Zineb Redouane se trouvait à la fenêtre de son appartement, le 2 décembre 2018, quand une grenade tirée par la police lors d’une manifestation de « gilets jaunes » l’a atteinte au visage. Sa famille exige la « vérité ».

Le vide ne s’apprivoise pas. Six mois ont passé depuis le décès de sa mère, et Milfet Redouane souffre toujours autant de son absence. « Je suis morte avec maman », confie cette quadragénaire d’une voix à peine audible. Ne lui restent que les nombreux souvenirs, et aussi les photos vintage accrochées aux murs de la maison familiale de Birkhadem, quartier résidentiel d’Alger. Des clichés qui viennent rappeler « combien Zineb était belle avec ses longs cheveux noirs », sourit Khadija, 49 ans, une amie de la famille.

Du salon au jardin, tout ramène ici à « Mama Zina » : son perroquet, sa tortue, ses roses, son chat, sans oublier le sapin, qu’elle avait elle-même planté il y a des dizaines d’années… Sa mère était tout pour Milfet, elle lui a voué son existence au point de mettre sa vie de femme entre parenthèses. « Nous étions fusionnelles », souffle-t-elle.

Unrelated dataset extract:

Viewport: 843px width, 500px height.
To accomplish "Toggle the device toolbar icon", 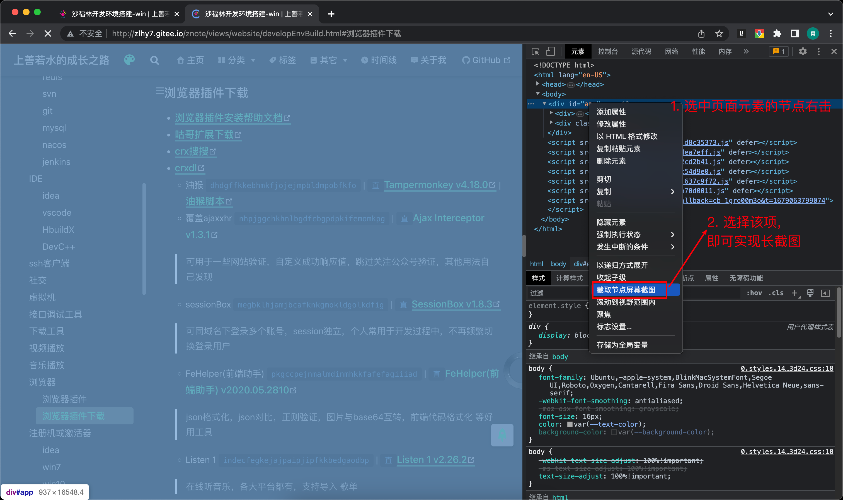I will click(x=550, y=52).
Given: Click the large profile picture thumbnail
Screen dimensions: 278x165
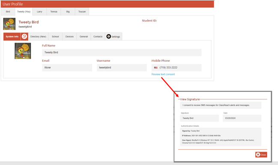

Zineb Redouane est décédée à l’âge de 80 ans, le 2 décembre 2018, sur une table d’opération de l’hôpital de la Conception, à Marseille. Sa fille aurait voulu que la vieillesse l’emporte bien plus tard, mais le mektoub (« destin », en arabe) en a décidé autrement. La veille au soir, alors qu’une manifestation avait lieu dans les rues de son quartier, elle avait reçu une grenade lacrymogène en plein visage causant, selon le rapport d’autopsie, « un traumatisme facial sévère, avec fractures de l’ensemble de l’hémiface droite, et des fractures costales ». « On voyait les os de sa mâchoire alors qu’elle n’avait plus de dents », précise Milfet.

En cette fin de journée, les deux femmes discutent au téléphone : la fille à Alger, la mère à Marseille. Celle-ci se trouve dans son petit appartement de la rue des Feuillants, à Noailles, un quartier populaire situé non loin du Vieux-Port. Tout en papotant, elle se prépare une soupe de légumes. Quatre étages plus bas, le bitume bouillonne : l’acte III des « gilets jaunes » se tend avec les CRS. D’autant qu’une autre manifestation a lieu au même moment, celle du Collectif du 5-Novembre, soucieux de dénoncer la vétusté de certains immeubles de la ville après l’effondrement de deux d’entre eux, rue d’Aubagne (huit morts).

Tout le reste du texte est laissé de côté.